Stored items
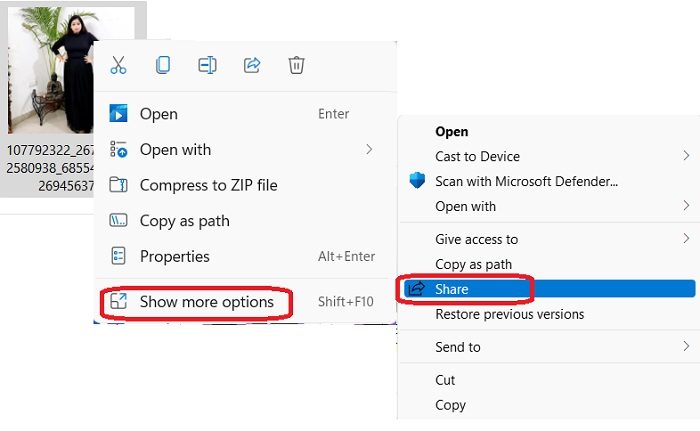Select Cut in the classic menu

(x=445, y=380)
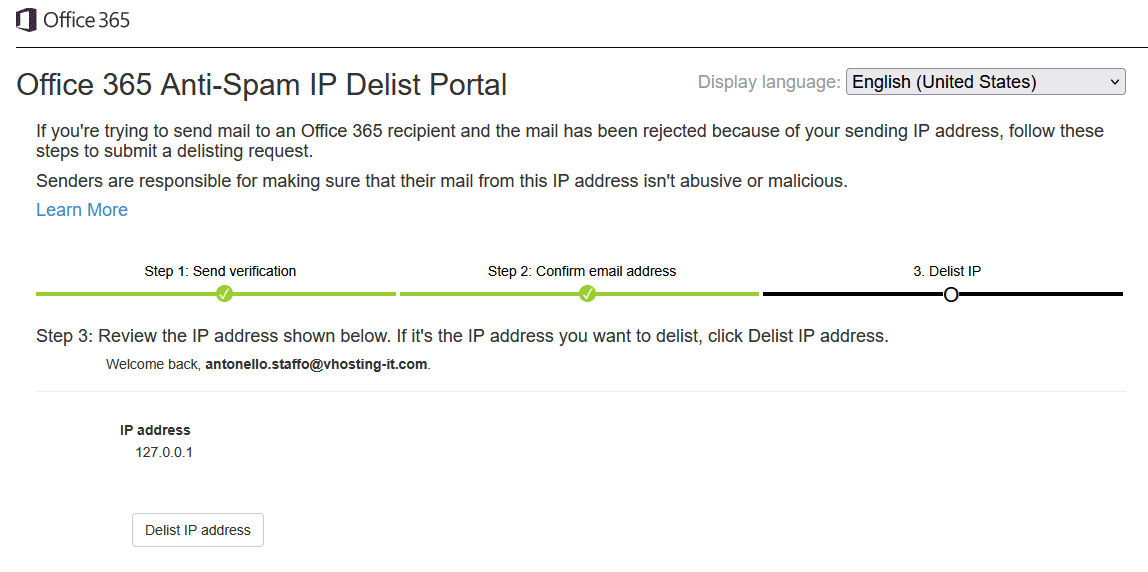Select the '3. Delist IP' step label

pos(947,271)
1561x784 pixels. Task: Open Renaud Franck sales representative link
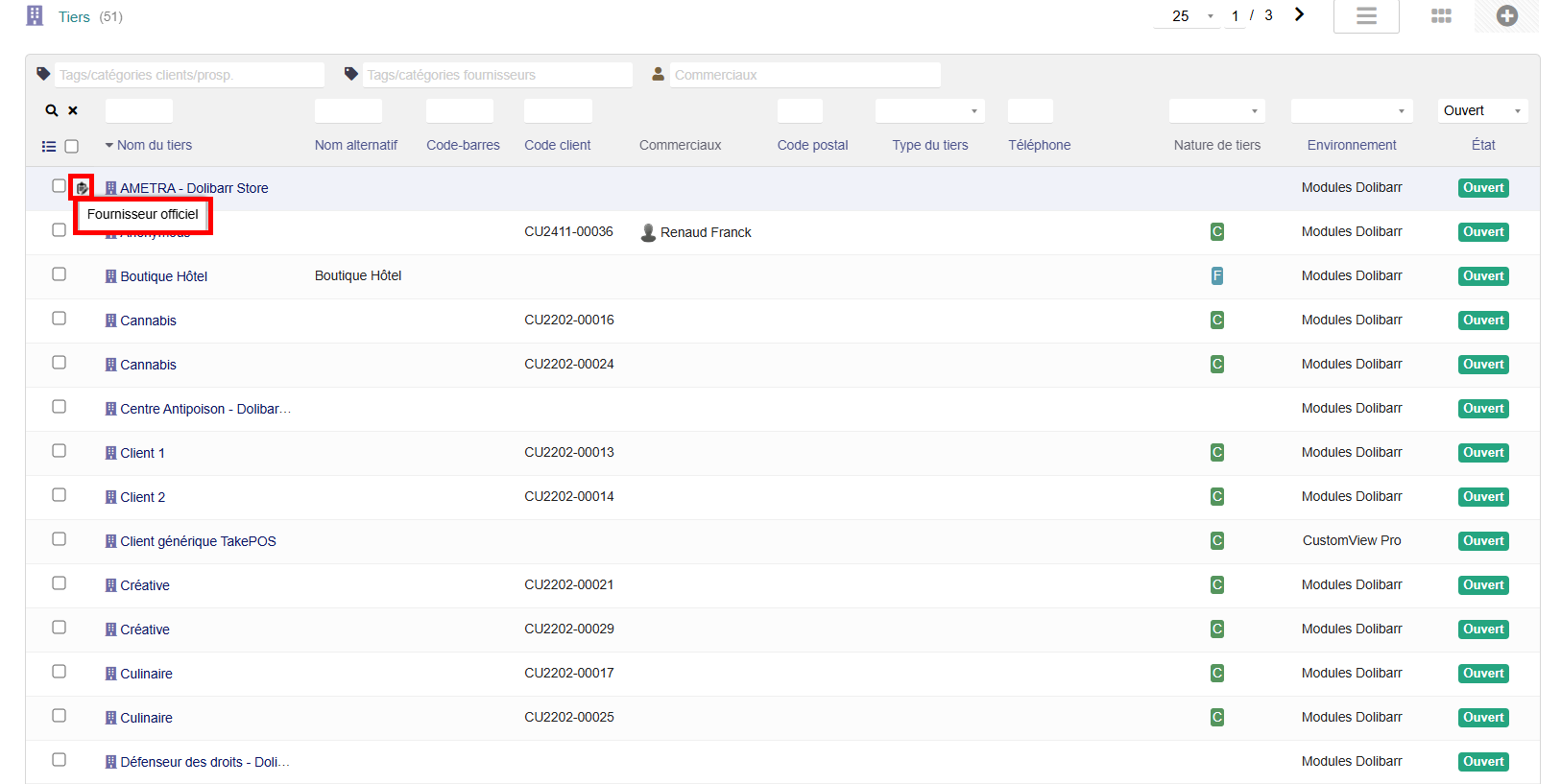pyautogui.click(x=705, y=232)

## TASK TO COMPLETE
I would like you to set down the lines above, from the one containing "1561x784 pixels. Task: Open" to the final line, exactly as written and without pictures.

## PROBLEM SOLUTION
1561x784 pixels. Task: Open Renaud Franck sales representative link
pyautogui.click(x=705, y=232)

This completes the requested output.